Clicking any navigation item takes us through a very unique automated scroll which runs over a transparent PNG to create a rather memorable experience with a seemingly animated page. The same “animation” occurs when we click on other navigation items, some run for longer than others though, depending on how far down the page we go. Alternatively, we can manually scroll through the page and see the animation at our own pace.
The downside of this customised functionality, though highly unique and memorable, is that the navigation does not follow the user, it remains at the top of the page. In order to get back to it, one of the many “Up” buttons must be clicked. These “Up” buttons are plentiful, but they do not really stand out and unless the user knows they are there and what they do, it leaves them without navigation. If the user does know they are there and understand their function, it makes for a slow navigation experience as the user must wait for the reverse scroll to occur before they can then navigate to the next section. This does have a negative effect on usability, despite making for an interesting response to user interaction. It is excellent to see though that this functionality is accessible on numerous browsers and platforms, and so the functionality isn’t lost for certain people.

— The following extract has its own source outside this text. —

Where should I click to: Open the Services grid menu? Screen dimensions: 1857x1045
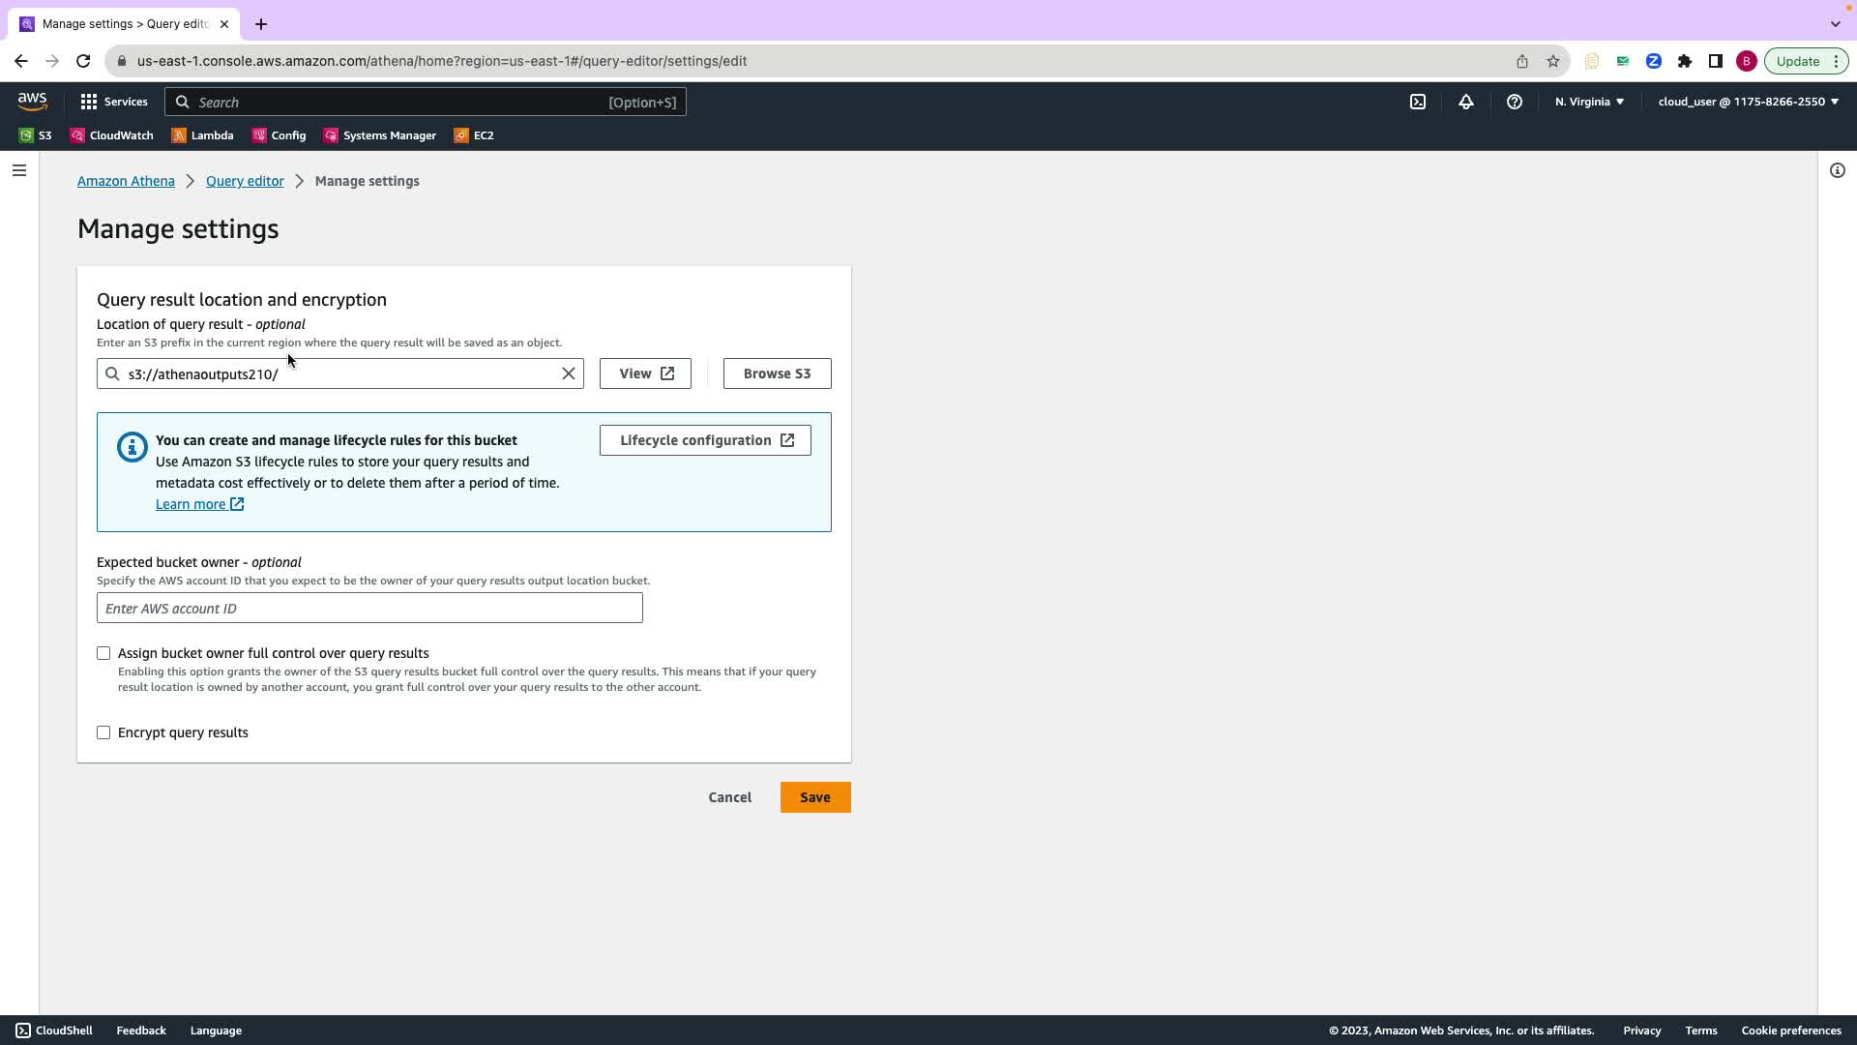pyautogui.click(x=113, y=102)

Bryan has included a blog on his page that seems to be updated, but not regularly – only 3 times in the past year. Despite this, and the heavy use of cartooning in the design, the content does come across professionally. It would be fairly easy to effectively incorporate a Twitter or Flickr stream into the design and maintain the existing theme and aesthetic without detracting from it. It is unfortunate though that he hasn’t utilised these or any other form of social media or networking to allow users to interact with him and his website.
In all, We Bleed Design is very unique and personal, and it certainly sticks in the users mind due such a high level of customisation and unusual features, however, this does make the usability of the website a little poor. The accessibility of this website is excellent and the interaction is unique but it is not regularly updated and there is no links to other forms of social media. The contact information, while present, is not prominent, and many of the portfolio items say “coming soon”, giving the impression of incompleteness, which detracts from the overall professionalism of the website.